IEEE Trans Vis Comput Graph. 2017 Nov;23(11):2485-2493. doi: 10.1109/TVCG.2017.2734538. Epub 2017 Aug 10.
Predicting specularities in images, given the camera pose and scene geometry from SLAM, forms a challenging and open problem. It is nonetheless essential in several applications such as retexturing. A recent geometric model called JOLIMAS partially answers this problem, under the assumptions that the specularities are elliptical and the scene is planar. JOLIMAS models a moving specularity as the image of a fixed 3D quadric. We propose dual JOLIMAS, a new model which raises the planarity assumption. It uses the fact that specularities remain elliptical on convex surfaces and that every surface can be divided in convex parts. The geometry of dual JOLIMAS then uses a 3D quadric per convex surface part and light source, and predicts the specularities by a means of virtual cameras, allowing it to cope with surface's unflatness. We assessed the efficiency and precision of dual JOLIMAS on multiple synthetic and real videos with various objects and lighting conditions. We give results of a retexturing application. Further results are presented as supplementary video material.
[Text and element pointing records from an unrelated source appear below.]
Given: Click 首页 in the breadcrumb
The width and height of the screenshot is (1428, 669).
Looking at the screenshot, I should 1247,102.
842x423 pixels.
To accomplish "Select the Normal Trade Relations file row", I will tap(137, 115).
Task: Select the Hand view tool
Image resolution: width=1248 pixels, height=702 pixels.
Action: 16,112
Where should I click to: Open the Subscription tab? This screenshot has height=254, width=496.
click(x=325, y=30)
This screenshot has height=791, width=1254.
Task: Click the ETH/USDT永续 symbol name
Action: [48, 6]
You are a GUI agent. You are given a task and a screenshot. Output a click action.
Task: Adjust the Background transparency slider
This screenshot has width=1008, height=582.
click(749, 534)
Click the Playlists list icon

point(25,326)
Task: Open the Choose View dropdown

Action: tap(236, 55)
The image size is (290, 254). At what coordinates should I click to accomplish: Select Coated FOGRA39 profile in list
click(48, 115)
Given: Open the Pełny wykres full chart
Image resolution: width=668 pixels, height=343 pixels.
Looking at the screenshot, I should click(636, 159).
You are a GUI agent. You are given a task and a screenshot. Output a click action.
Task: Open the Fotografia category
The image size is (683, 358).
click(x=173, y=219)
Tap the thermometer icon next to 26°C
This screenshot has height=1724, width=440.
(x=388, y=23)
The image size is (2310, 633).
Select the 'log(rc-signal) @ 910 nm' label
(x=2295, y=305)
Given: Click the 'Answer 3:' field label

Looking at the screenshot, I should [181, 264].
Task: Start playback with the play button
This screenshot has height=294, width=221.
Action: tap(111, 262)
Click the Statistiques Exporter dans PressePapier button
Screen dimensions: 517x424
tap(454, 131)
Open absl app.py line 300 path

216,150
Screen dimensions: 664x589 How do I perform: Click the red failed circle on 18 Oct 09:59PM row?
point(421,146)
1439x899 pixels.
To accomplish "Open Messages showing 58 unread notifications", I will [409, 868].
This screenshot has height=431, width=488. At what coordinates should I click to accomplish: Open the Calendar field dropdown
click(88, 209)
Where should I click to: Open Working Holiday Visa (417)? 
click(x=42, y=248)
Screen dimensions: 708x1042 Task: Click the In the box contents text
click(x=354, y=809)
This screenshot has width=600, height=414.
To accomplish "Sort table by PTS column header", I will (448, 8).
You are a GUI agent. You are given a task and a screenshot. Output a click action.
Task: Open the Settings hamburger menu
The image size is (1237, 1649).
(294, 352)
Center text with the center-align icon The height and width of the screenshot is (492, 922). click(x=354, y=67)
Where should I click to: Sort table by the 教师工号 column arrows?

给定 SLAM 中的相机姿态和场景几何形状来预测图像中的镜面反射,这是一个具有挑战性和开放性的问题。然而,在一些应用中,如重新纹理化,它是必不可少的。最近的一个名为 JOLIMAS 的几何模型在镜面反射是椭圆形且场景是平面的假设下部分解决了这个问题。JOLIMAS 将移动镜面反射建模为固定 3D 二次曲面的图像。我们提出了对偶 JOLIMAS,这是一个新的模型,它提高了平面性假设。它利用了这样一个事实,即在凸表面上镜面反射仍然是椭圆形的,并且每个表面都可以分为凸部分。然后,对偶 JOLIMAS 的几何形状使用每个凸表面部分和光源的 3D 二次曲面,并通过虚拟相机来预测镜面反射,从而能够处理表面的不平整度。我们在具有各种物体和光照条件的多个合成和真实视频上评估了对偶 JOLIMAS 的效率和精度。我们给出了重新纹理化应用的结果。更多结果作为补充视频材料呈现。